MZ and I have taken a lot of classes together over the last 1.5 years. We didn't do classes pre-6 mos because we did coffee dates and museums and a moms group that called itself a playgroup then, mostly for me. But as soon as she was allowed in a pool, we signed up for swimming, adding music and art and the fabulous free CCSF child observation classes along the way.

She seems to have enjoyed the full array, and we've all enjoyed watching her master new skills or just plain have fun. But nothing matches our current My Gym experience. MZ goes in there every week and devises some sort of circuit training course for herself, which she does over and over again, until she's doing it all by herself, not reaching for my hand. Until she's mastered it.

This is amazing for a kid who walked at 17 mos. and has seemed pretty significantly non-physical through most of her life. At this place, she runs, jumps, climbs, crawls, skootches and rolls her way through. Whenever I decide there's some area of the room she just doesn't care for, that's where she spends her time.

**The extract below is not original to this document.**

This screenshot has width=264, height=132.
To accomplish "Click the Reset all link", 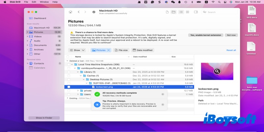I will [x=231, y=50].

After having avoided clusters of toddlers for the eight weeks, last week she charged under the parachute to grab a puppet. This week she approached the trampoline, backed off when three girls beat her to it, then tried it out for real when she could get it alone, she jumped on her feet, then dropped to her knees and finally did a full-on drop to the bum, where she dissolved into giggles and did it all again. The next time, when there were kids there already, she jumped on, although she stuck close to the edge, and when she decided to roll down an adjoining ramp and a girl followed her lead, she was clearly delighted.

But the part I don't want to forget is this week's circuit, where she scaled a (short) wall, balanced across a foam pipe she's been avoiding for weeks, crept like a tightrope walker along the edge of a ball pit, charged up a slide, then skootched down and did it all over again... and again... and again. Tenacious MZ indeed.